_DIRECTIVE_
Rewrite every entry below with "Data" changed to "Account" and everything else kept the same, and leave out the pictures.

_EXTRACTED ENTRIES_

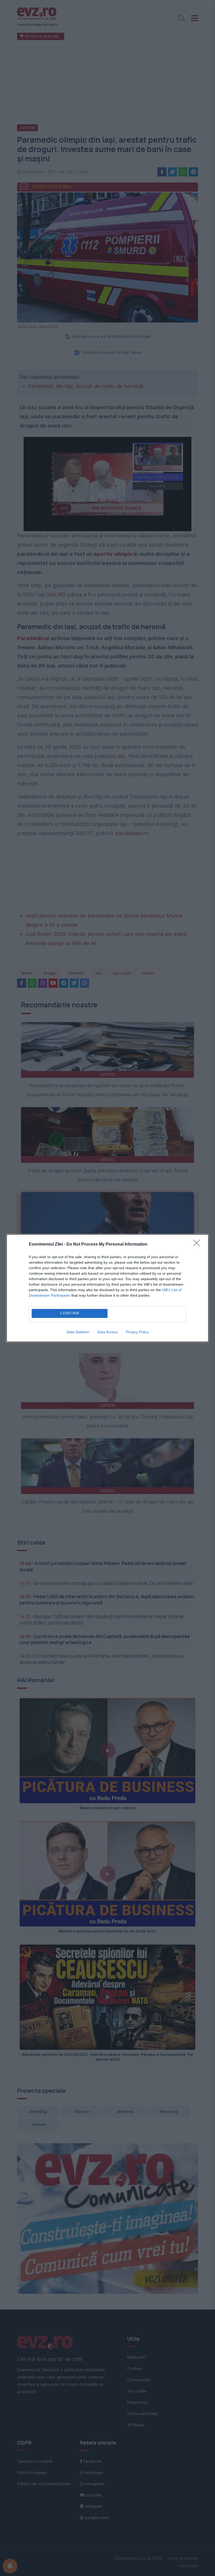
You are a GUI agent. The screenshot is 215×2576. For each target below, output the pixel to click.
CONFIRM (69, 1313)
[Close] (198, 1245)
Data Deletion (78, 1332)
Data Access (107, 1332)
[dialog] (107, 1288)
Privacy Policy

_RIGHT ANSWER_
You are a GUI agent. The screenshot is 215×2576. For each target below, output the pixel to click.
CONFIRM (69, 1313)
[Close] (198, 1245)
Account Deletion (78, 1332)
Account Access (107, 1332)
[dialog] (107, 1288)
Privacy Policy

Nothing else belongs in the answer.